▶ **About this exercise**:
Each line of the records below that contains "will" needs to be copied.

▶ **Entries shown**:
Start of Block
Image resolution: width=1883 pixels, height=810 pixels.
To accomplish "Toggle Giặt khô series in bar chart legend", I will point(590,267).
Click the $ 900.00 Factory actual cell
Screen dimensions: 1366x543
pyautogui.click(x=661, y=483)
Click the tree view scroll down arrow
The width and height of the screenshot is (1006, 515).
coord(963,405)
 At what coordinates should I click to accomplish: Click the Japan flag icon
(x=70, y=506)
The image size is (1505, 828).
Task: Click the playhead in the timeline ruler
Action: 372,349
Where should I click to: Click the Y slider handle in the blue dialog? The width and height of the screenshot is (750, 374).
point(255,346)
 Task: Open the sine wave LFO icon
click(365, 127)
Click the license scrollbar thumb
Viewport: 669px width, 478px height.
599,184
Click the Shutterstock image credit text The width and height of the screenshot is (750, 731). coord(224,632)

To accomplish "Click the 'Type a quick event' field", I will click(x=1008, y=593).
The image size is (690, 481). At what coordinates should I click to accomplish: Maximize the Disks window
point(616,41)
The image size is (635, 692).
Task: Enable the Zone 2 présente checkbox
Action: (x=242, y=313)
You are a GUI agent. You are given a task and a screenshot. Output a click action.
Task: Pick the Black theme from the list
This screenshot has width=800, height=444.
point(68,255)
End of Block
▶ **Reply**:
To accomplish "Toggle Giặt khô series in bar chart legend", I will point(590,267).
To accomplish "Click the 'Type a quick event' field", I will click(x=1008, y=593).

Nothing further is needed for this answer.